Seth Lakeman announces new album and UK tour

Seth Lakeman
Photograph by Caroline Rees

Multi award-winning folk singer Seth Lakeman will release his new album A Pilgrim’s Tale on February 7th 2020, in a year that marks four centuries since The Mayflower ship departed the UK. The album will be released amidst a selection of UK concerts where Seth will visit locations significant to the Mayflower tale, including dates in London, Plymouth, Immingham and Harwich. This stirring and beautiful record is narrated by the actor Paul McGann (Dr Who/Withnail and I/Hornblower/Luther), and features a host of guest performers including Cara Dillon, Benji Kirkpatrick, Ben Nicholls and Seth’s father Geoff Lakeman.

2020 marks the 400th anniversary of the Mayflower ship setting off to the Americas. The ship carried British and Dutch passengers with hopes of fresh settlement, and who were famously met by the Wampanoag first nation tribe upon their arrival. Bottling the spirit of the 17th century pilgrimage, Seth has written and performed a selection songs that shape a fictional narrative of the journey, informed by extensive research from text such as the journals of William Bradford, conversations with modern day ancestors of the Wampanoag people at the Plymouth Plantation in Massachusetts, and information sourced at the national heritage sites that still exists in the UK.

Chronicling the voyage and early settlement in these songs, Seth has created a drama that celebrates the history, but doesn’t lose sight of the journey’s tribulations.

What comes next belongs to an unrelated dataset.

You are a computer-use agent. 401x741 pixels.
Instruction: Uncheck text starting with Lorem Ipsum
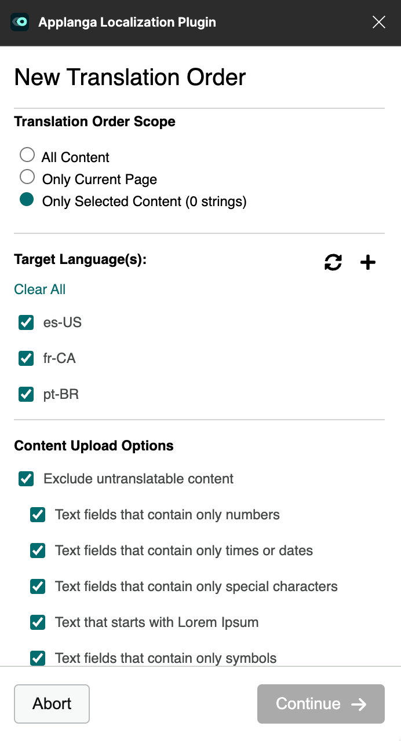click(37, 622)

It stays sensitive to important facets of the story; the religious liberation that passengers were trying to achieve, the nefarious deeds enacted upon the Wampanoag, and the deaths that followed on both sides.

It’s a story Seth feels he is intrinsically linked to. “I didn’t have far to go for inspiration. The Mayflower Steps, on Plymouth’s cobbled Barbican streets are 20 minutes away from me. I fished from this quay as a boy, sang songs on tall ships tied up here and played music in just about every old sailors’ pub in this Elizabethan quarter.”

Furthermore, as one of the most celebrated members of British folk music, Seth is wholly qualified to replicate the trappings of traditional 17th century musical styles; whether it be through his vocals, stringed instrument arrangements, fiddle playing, or percussion.

The stories in the songs are told from a variety of perspectives, from personal accounts such as the opening number ‘Watch Out’ detailing deadly premonitions of a Wampanoag girl, to tales of the collective travellers in songs such as ‘Pilgrim Brother’ and ‘Sailing Time’, which march at a hopeful cadence reflecting their early optimism.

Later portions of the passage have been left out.